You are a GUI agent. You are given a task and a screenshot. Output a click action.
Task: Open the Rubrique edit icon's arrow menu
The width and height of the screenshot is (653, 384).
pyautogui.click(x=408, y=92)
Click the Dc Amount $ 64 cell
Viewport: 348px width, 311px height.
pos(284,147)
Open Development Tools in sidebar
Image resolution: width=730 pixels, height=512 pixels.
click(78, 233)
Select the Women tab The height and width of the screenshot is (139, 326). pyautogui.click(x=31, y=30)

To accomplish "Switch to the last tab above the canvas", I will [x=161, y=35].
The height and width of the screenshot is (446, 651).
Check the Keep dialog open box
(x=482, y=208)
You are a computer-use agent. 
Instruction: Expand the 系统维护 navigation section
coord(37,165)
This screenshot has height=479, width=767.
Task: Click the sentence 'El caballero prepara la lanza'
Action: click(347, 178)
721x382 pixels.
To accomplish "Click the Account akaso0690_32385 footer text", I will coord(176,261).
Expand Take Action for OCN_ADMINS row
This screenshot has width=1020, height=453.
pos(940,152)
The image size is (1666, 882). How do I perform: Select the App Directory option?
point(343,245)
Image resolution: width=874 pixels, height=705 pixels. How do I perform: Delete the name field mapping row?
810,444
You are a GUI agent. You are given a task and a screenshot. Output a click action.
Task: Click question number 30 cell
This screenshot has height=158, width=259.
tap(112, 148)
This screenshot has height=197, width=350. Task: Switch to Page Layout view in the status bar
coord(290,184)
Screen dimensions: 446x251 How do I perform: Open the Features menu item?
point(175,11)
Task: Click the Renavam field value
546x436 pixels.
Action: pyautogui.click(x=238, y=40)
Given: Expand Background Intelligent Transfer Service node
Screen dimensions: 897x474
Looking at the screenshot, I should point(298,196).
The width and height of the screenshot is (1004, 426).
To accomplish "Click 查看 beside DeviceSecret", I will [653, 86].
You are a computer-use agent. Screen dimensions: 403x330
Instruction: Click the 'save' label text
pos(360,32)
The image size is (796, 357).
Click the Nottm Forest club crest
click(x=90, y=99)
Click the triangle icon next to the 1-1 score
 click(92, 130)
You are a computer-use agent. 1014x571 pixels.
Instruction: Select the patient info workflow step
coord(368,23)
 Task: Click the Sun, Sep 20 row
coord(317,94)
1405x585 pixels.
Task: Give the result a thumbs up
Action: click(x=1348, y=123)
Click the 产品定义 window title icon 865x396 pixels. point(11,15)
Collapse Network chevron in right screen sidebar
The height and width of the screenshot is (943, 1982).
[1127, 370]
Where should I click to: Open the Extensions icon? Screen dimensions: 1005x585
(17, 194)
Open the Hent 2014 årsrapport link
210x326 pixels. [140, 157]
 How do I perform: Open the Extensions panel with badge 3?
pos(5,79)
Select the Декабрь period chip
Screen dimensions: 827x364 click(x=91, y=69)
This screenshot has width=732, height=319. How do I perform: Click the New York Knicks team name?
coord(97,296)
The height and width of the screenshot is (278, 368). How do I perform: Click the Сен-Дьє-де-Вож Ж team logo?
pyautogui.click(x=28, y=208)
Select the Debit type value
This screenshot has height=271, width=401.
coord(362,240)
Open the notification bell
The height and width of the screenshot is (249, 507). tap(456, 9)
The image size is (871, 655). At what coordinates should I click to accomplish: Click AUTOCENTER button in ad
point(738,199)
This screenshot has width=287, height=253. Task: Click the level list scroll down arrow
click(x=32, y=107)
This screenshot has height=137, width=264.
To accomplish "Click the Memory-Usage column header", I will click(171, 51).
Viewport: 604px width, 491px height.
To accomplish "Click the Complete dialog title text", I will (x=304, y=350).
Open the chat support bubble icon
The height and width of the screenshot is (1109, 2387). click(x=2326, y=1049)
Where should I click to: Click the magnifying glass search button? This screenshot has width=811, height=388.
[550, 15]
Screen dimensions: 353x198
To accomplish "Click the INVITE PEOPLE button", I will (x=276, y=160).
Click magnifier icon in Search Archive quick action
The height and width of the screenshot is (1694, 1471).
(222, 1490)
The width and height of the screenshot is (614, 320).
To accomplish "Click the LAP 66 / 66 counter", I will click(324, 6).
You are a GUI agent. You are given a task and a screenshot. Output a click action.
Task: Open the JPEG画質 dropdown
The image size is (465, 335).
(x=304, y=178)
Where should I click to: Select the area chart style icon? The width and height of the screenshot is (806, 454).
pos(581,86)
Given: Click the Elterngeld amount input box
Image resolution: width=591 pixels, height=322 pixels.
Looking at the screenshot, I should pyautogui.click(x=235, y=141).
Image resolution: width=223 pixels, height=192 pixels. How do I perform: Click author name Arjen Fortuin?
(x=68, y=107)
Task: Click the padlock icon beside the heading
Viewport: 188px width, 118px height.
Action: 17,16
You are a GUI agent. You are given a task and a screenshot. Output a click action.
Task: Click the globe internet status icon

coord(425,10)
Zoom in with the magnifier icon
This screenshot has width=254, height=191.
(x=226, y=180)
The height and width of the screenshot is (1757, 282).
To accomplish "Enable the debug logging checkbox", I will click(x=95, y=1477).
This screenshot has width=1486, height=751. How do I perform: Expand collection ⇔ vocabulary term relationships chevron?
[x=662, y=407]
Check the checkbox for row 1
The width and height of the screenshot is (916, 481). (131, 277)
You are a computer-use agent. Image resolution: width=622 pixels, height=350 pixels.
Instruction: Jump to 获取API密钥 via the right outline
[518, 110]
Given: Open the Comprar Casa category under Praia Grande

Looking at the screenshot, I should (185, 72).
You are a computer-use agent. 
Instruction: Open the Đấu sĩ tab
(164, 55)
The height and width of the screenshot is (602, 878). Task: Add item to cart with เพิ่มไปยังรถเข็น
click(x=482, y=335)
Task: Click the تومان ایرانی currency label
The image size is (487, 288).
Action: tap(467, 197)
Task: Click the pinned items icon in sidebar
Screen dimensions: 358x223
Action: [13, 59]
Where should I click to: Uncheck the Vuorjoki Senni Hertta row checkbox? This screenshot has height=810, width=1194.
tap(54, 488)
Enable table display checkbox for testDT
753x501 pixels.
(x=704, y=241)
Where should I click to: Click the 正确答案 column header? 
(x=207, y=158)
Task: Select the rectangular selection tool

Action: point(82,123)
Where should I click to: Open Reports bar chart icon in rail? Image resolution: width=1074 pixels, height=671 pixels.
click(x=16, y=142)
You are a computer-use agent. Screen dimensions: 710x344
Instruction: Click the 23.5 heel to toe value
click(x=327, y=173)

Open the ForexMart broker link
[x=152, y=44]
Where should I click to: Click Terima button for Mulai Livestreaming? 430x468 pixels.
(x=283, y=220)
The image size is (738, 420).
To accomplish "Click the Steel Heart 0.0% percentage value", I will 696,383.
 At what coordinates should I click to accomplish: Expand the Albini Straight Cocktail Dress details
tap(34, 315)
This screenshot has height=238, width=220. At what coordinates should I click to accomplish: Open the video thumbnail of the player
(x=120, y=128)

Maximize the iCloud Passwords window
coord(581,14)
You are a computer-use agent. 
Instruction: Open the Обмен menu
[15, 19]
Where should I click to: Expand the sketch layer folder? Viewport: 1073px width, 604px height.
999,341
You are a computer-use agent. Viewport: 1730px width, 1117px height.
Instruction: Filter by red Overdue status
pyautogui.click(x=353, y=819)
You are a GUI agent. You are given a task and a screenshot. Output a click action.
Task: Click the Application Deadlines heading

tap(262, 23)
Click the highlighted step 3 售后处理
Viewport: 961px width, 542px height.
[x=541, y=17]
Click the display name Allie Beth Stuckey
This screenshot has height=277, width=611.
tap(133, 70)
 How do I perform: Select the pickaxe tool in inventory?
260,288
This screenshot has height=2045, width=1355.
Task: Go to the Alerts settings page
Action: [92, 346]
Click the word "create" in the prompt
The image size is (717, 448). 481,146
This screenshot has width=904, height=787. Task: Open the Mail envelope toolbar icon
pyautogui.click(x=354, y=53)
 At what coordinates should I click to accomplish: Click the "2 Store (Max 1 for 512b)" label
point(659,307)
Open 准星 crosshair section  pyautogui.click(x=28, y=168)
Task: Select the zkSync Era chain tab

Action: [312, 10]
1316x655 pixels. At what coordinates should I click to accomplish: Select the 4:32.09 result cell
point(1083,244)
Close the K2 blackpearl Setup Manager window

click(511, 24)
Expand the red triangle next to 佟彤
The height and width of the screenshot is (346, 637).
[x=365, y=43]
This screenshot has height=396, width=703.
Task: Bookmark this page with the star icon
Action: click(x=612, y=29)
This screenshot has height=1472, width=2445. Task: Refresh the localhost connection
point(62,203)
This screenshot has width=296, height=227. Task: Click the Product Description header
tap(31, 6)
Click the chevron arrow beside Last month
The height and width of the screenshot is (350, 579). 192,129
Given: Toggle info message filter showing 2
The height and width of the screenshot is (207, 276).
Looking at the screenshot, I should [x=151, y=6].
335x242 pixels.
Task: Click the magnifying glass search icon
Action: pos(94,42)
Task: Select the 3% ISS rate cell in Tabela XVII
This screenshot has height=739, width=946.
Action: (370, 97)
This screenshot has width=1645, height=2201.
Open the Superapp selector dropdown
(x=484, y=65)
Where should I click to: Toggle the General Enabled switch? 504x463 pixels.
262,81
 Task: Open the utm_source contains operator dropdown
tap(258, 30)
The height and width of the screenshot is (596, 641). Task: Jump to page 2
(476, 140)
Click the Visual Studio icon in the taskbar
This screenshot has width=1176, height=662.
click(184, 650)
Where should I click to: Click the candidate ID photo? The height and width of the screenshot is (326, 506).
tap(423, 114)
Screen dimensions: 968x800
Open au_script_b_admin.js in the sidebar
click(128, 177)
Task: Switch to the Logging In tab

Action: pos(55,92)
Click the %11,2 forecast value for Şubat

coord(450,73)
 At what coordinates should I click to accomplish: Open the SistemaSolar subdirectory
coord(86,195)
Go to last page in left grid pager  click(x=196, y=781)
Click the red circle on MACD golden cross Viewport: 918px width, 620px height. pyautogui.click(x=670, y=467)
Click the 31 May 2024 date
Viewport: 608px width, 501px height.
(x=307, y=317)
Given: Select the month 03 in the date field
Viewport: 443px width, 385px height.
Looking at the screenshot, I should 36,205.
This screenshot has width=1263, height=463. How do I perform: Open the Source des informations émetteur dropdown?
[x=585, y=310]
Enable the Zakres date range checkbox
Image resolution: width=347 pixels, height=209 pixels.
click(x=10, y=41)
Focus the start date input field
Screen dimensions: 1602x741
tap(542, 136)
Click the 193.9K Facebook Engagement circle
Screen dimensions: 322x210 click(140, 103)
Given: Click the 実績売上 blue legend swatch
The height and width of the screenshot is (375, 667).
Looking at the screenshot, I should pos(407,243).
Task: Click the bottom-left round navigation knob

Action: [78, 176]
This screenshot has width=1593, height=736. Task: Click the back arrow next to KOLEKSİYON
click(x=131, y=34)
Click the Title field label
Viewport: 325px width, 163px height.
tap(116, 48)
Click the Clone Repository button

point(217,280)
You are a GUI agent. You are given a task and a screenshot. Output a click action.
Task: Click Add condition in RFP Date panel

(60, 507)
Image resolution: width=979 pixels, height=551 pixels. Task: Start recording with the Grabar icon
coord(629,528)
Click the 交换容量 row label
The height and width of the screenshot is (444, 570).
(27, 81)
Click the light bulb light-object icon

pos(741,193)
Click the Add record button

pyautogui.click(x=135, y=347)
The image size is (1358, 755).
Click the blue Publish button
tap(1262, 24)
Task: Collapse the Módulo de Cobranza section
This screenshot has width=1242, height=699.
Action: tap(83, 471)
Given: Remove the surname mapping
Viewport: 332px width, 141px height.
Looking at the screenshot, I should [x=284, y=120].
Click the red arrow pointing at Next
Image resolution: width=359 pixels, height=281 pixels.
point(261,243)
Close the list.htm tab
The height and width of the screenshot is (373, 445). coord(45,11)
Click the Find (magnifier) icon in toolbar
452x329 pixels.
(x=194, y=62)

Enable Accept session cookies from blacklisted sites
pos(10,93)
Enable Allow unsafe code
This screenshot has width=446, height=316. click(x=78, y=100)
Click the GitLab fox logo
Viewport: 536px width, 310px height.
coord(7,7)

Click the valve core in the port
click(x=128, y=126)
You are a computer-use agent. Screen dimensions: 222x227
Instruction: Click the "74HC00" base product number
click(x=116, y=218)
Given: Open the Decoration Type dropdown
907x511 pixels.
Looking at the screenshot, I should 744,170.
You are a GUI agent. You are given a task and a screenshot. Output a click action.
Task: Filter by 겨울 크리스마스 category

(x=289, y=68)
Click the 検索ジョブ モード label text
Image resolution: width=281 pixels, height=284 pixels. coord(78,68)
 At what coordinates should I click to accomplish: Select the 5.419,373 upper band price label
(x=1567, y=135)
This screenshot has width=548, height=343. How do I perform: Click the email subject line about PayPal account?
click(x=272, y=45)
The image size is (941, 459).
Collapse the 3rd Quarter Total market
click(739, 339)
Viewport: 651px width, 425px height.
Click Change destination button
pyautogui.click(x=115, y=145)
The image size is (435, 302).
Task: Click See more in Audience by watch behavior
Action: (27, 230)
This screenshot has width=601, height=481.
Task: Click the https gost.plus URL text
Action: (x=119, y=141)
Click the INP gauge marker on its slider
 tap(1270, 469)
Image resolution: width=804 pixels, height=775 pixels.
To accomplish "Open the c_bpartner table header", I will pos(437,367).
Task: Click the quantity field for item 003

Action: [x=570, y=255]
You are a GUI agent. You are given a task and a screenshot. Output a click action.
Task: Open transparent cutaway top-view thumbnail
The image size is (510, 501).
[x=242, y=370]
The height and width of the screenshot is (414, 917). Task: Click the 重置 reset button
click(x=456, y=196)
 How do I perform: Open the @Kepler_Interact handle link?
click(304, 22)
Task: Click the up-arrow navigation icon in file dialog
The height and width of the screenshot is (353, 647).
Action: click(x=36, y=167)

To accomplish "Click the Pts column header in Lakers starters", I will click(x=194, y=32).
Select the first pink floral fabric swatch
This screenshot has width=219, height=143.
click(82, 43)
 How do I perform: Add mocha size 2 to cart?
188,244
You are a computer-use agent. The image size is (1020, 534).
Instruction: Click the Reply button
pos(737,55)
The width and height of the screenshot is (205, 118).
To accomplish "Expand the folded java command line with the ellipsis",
________________________________________
→ Work to be completed: Please rewrite the stretch of records from the line containing "Collapse Network chevron" through the line containing "coord(97,296)", substituting "Plugins" for "Extensions" and leaving everything else as it stands.

→ Complete answer:
Collapse Network chevron in right screen sidebar
The height and width of the screenshot is (943, 1982).
[1127, 370]
Where should I click to: Open the Plugins icon? Screen dimensions: 1005x585
(17, 194)
Open the Hent 2014 årsrapport link
210x326 pixels. [140, 157]
 How do I perform: Open the Plugins panel with badge 3?
pos(5,79)
Select the Декабрь period chip
Screen dimensions: 827x364 click(x=91, y=69)
This screenshot has width=732, height=319. How do I perform: Click the New York Knicks team name?
coord(97,296)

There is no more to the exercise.